Analyst: Niklas Kleinworth
Rating: +1
Bill Description: Senate Bill 1115 provides a supplemental appropriation of $1,309,400 to the State Appellate Public Defender for fiscal year 2023.
Does this budget contain hidden fund transfers or supplemental expenditures that work to enact new policy or are not valid emergency expenditures? Conversely, are fund transfers only made to stabilization funds or are supplemental requests only made in the interest of resolving valid fiscal emergencies?

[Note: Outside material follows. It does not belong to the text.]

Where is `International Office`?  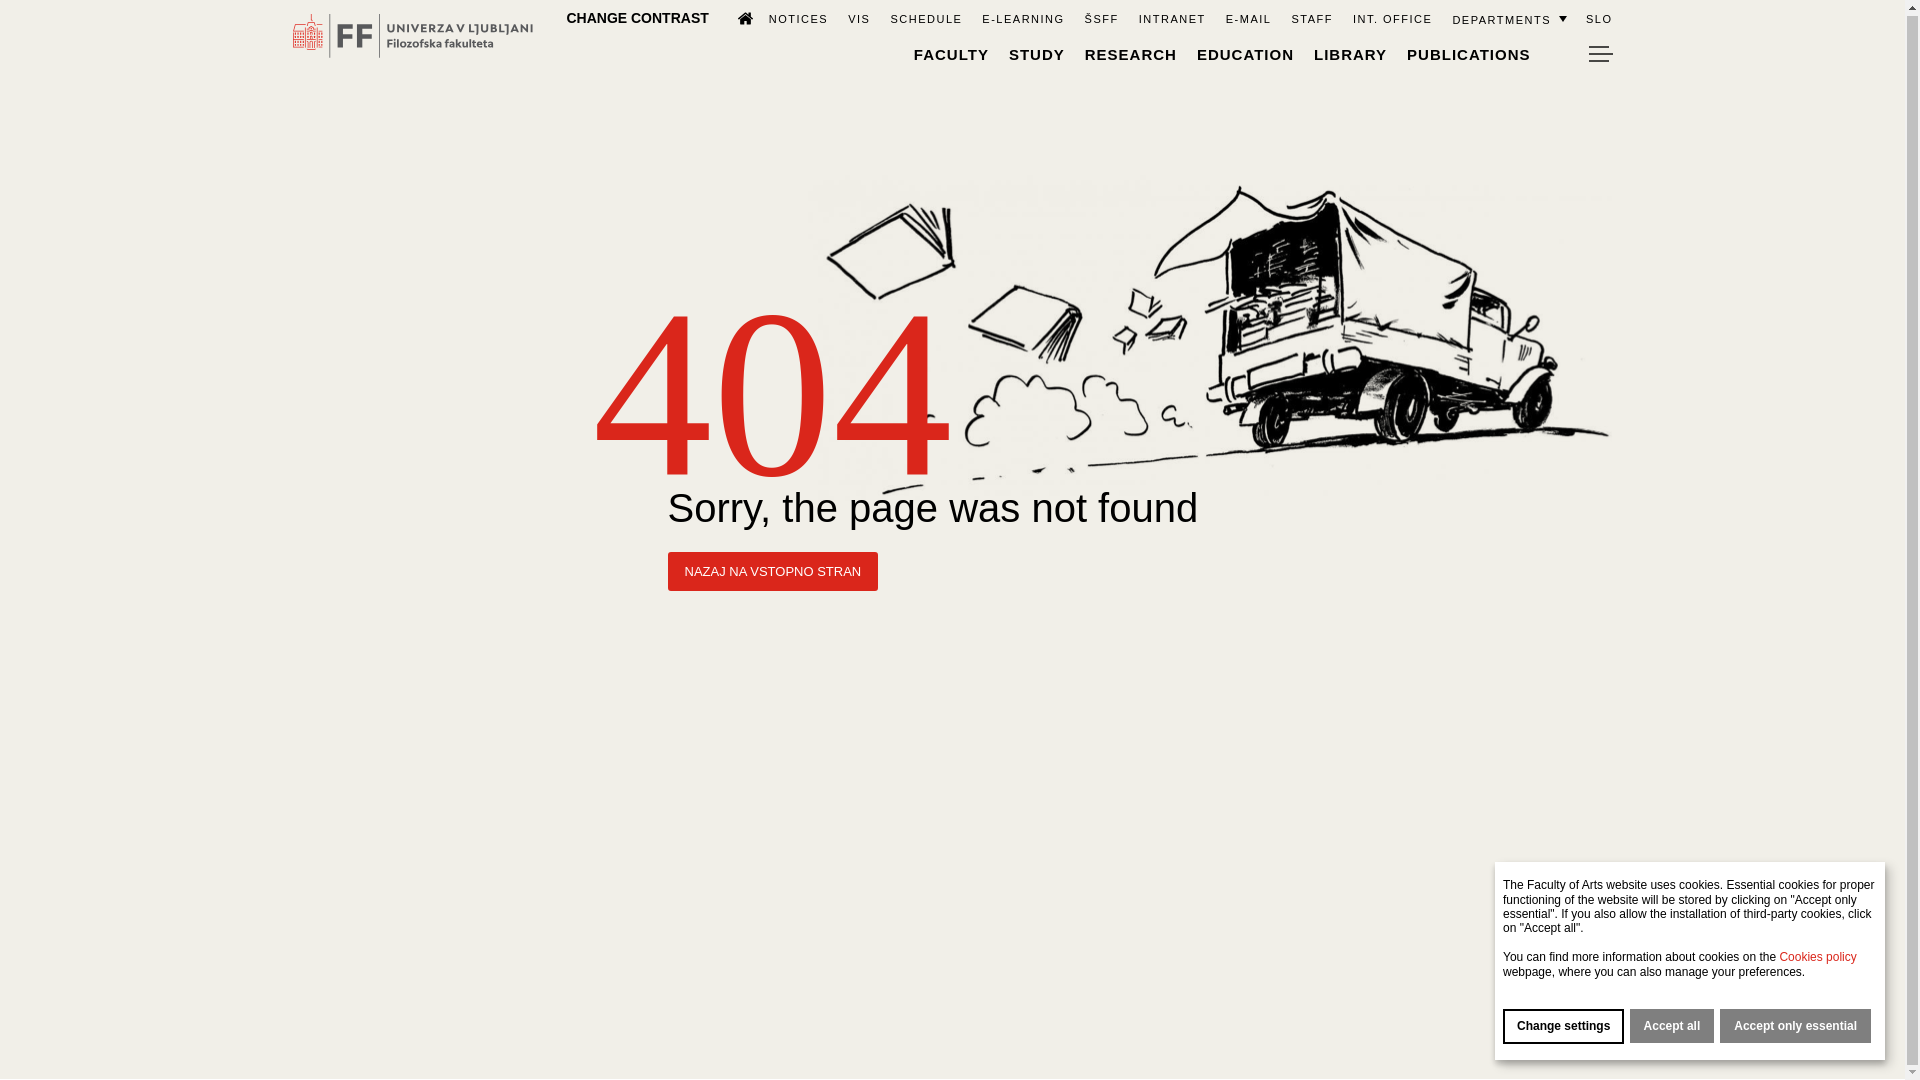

Senate Bill 1115 provides a supplemental appropriation to cover the costs associated with managing four capital cases. Three cases will require the department to hire outside counsel, including two new cases expected before June regarding the trials for Lori Vallow-Daybell and Chad Daybell. The need to hire outside counsel arose from a post-conviction conflict of interest. The original four cases were also not budgeted for in the original appropriation for the 2023 fiscal year because their prosecution was dependent on the United States Supreme Court’s ruling on Shinn v Ramirez (2022).
The nature of these cases was unexpected, making it impossible for the agency to plan for them when crafting their budget request to the governor in September of 2021. These expenses are valid emergency expenditures that constitute an appropriate use of a supplemental appropriation.